━━━━━ RAW DATA ━━━━━

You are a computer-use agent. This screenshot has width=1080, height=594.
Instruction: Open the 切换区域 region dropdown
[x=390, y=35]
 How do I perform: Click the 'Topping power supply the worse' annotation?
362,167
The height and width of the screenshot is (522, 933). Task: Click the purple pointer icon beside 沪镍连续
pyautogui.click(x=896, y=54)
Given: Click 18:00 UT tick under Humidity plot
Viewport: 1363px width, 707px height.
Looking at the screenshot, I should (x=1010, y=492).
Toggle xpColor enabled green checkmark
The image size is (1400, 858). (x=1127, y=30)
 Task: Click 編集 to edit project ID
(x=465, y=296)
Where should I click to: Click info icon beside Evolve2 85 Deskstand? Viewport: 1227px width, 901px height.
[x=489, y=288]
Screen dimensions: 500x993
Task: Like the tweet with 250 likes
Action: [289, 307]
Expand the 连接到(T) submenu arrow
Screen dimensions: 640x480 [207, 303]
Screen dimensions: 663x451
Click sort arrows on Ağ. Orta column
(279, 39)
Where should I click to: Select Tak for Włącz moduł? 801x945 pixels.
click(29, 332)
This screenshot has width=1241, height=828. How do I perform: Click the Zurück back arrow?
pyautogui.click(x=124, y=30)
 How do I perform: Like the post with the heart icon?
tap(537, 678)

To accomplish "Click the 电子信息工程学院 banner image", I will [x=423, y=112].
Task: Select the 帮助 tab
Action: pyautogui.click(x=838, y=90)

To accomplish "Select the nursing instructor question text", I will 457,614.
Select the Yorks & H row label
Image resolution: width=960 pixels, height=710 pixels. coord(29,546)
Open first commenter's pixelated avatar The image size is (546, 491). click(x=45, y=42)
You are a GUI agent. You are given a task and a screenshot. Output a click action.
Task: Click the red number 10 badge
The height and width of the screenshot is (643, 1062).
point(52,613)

━━━━━

**WHAT YOU NEED TO DO**
Using the entries above, please restate each one word for word.

**YOUR SOLUTION**
You are a computer-use agent. This screenshot has width=1080, height=594.
Instruction: Open the 切换区域 region dropdown
[x=390, y=35]
 How do I perform: Click the 'Topping power supply the worse' annotation?
362,167
The height and width of the screenshot is (522, 933). Task: Click the purple pointer icon beside 沪镍连续
pyautogui.click(x=896, y=54)
Given: Click 18:00 UT tick under Humidity plot
Viewport: 1363px width, 707px height.
Looking at the screenshot, I should (x=1010, y=492).
Toggle xpColor enabled green checkmark
The image size is (1400, 858). (x=1127, y=30)
 Task: Click 編集 to edit project ID
(x=465, y=296)
Where should I click to: Click info icon beside Evolve2 85 Deskstand? Viewport: 1227px width, 901px height.
[x=489, y=288]
Screen dimensions: 500x993
Task: Like the tweet with 250 likes
Action: [289, 307]
Expand the 连接到(T) submenu arrow
Screen dimensions: 640x480 [207, 303]
Screen dimensions: 663x451
Click sort arrows on Ağ. Orta column
(279, 39)
Where should I click to: Select Tak for Włącz moduł? 801x945 pixels.
click(29, 332)
This screenshot has width=1241, height=828. How do I perform: Click the Zurück back arrow?
pyautogui.click(x=124, y=30)
 How do I perform: Like the post with the heart icon?
tap(537, 678)

To accomplish "Click the 电子信息工程学院 banner image", I will [x=423, y=112].
Task: Select the 帮助 tab
Action: pyautogui.click(x=838, y=90)

To accomplish "Select the nursing instructor question text", I will 457,614.
Select the Yorks & H row label
Image resolution: width=960 pixels, height=710 pixels. coord(29,546)
Open first commenter's pixelated avatar The image size is (546, 491). click(x=45, y=42)
You are a GUI agent. You are given a task and a screenshot. Output a click action.
Task: Click the red number 10 badge
The height and width of the screenshot is (643, 1062).
point(52,613)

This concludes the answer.